* _Instructions to follow_: In this material, which lines include the string "will"? Show them.
/---
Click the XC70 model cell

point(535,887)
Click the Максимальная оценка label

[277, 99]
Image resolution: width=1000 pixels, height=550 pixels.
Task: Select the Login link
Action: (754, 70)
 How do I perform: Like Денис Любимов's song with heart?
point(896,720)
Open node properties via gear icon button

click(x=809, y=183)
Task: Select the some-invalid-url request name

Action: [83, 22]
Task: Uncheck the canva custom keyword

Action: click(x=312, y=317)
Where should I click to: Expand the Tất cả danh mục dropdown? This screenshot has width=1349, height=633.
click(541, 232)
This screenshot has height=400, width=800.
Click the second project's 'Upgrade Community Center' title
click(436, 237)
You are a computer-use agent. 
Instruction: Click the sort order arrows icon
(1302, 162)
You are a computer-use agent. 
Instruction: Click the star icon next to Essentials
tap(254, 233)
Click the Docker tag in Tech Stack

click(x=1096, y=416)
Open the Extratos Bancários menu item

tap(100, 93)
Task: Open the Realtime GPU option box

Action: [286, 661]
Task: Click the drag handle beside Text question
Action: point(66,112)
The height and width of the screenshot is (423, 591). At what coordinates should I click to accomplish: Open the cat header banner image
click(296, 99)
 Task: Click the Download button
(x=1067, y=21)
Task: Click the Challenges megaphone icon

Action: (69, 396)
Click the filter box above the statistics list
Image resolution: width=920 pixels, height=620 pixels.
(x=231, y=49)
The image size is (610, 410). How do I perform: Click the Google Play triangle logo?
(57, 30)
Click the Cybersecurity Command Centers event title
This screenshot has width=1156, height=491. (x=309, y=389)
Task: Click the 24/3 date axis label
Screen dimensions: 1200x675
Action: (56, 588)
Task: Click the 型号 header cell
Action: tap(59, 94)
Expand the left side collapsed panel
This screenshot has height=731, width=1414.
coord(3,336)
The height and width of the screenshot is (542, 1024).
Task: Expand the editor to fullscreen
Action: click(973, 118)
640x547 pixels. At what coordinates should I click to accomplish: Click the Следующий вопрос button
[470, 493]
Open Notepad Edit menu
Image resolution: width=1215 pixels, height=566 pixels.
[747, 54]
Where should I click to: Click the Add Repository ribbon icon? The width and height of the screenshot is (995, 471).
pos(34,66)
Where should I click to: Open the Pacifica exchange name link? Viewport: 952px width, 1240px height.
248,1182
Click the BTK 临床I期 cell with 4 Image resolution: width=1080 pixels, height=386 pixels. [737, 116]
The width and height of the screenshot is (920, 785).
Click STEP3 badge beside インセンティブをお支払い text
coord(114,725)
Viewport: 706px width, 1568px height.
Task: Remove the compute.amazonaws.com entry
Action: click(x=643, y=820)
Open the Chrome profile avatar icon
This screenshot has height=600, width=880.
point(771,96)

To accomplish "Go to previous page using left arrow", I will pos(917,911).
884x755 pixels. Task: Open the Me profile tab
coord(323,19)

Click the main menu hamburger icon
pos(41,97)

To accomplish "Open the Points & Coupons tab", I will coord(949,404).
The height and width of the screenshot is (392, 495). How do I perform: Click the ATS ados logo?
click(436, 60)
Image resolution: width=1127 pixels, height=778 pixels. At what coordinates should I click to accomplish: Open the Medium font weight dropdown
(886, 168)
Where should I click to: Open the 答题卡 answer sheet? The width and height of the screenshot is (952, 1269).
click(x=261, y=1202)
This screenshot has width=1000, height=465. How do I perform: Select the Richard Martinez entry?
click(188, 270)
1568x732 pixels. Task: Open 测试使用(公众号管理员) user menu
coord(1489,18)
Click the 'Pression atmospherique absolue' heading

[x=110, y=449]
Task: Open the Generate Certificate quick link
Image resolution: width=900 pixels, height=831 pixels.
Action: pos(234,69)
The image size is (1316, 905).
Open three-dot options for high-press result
\---
* _Solution_:
To accomplish "Go to previous page using left arrow", I will pos(917,911).
To accomplish "Open the Points & Coupons tab", I will coord(949,404).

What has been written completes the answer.